L’entreprise BCB a présenté à cette occasion une cabane mobile de sa construction sur le parking de la station, d’abord dédiée au Parc des Baronnies Provençales, désormais rachetée par les éleveurs eux-mêmes. Elle permet aux bergers d’être hébergés dignement en estive, loin des vieux cabanons qui peuvent continuer à exister parfois. Nous nous sommes par ailleurs rendu-es à la cabane fixe de l’estive.
Jeudi, je me rendais au Sommet de l’Élevage à Cournon-d’Auvergne où j’avais l’honneur d’en présenter le rapport, aux côtés de mon collègue Jean-François Rousset. Grâce aux Rencontres Pasto du sommet de l’élevage, au SIDAM et au réseau pastoral AURA, nous avons pu exposer aux acteurs pastoraux le fruit d’un travail transpartisan qui a fait émerger 45 propositions pour : renforcer les structures pastorales, sécuriser l’accès au foncier, valoriser le métier de berger et améliorer leurs conditions de travail, soutenir la protection des troupeaux et la recherche sur la prédation, favoriser les circuits courts et la valorisation des produits pastoraux, protéger la biodiversité et adapter les pratiques face au changement climatique.
Avec la délégation écologiste constituée de député-es, de sénateurs, d’élues régionales, d’élus métropolitains et locaux d’Auvergne, nous avons pu échanger toute la journée avec les syndicats agricoles, InterBEV, les acteurs du bio (FNAB et Biolait) ainsi que l’INRAE, en plus d’intervenir sur différents média pour redire notre combat contre l’intensification des pratiques d’élevage, l’alignement sur le moins-disant dans la concurrence internationale dérégulée, notre opposition ferme et entière aux accords de libre échange faisant de l’agriculture une simple variable d’ajustement des ventes de bagnoles allemandes, et pour un élevage paysan, familial, rémunérateur, pâturant, autonome et extensif.
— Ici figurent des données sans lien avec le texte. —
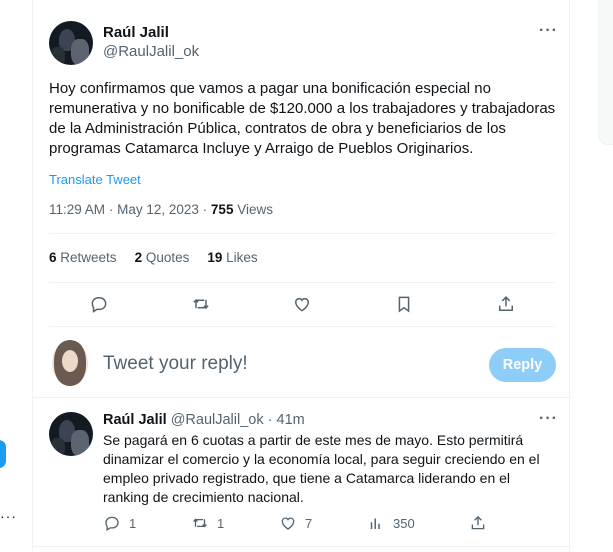 The width and height of the screenshot is (613, 552). What do you see at coordinates (95, 180) in the screenshot?
I see `translate-tweet-link: Translate Tweet` at bounding box center [95, 180].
On continue !
La Maison Lucette, projet de l’association Passerelles, c’est une maison d’accueil pour des personnes en exil, une maison d’artistes, un lieu de solidarité et de vie. Un immense projet qui fait honneur à notre humanité et à notre tradition d’accueil. Maintenant, les travaux vont pouvoir commencer et vous pouvez, comme moi, les aider en souscrivant à des parts sociales dans la coopérative Lucette créée pour l’occasion.
Bravo et merci à toutes les personnes qui ont déjà pris part à cette aventure; bravo et merci à toutes celles et ceux qui le feront demain.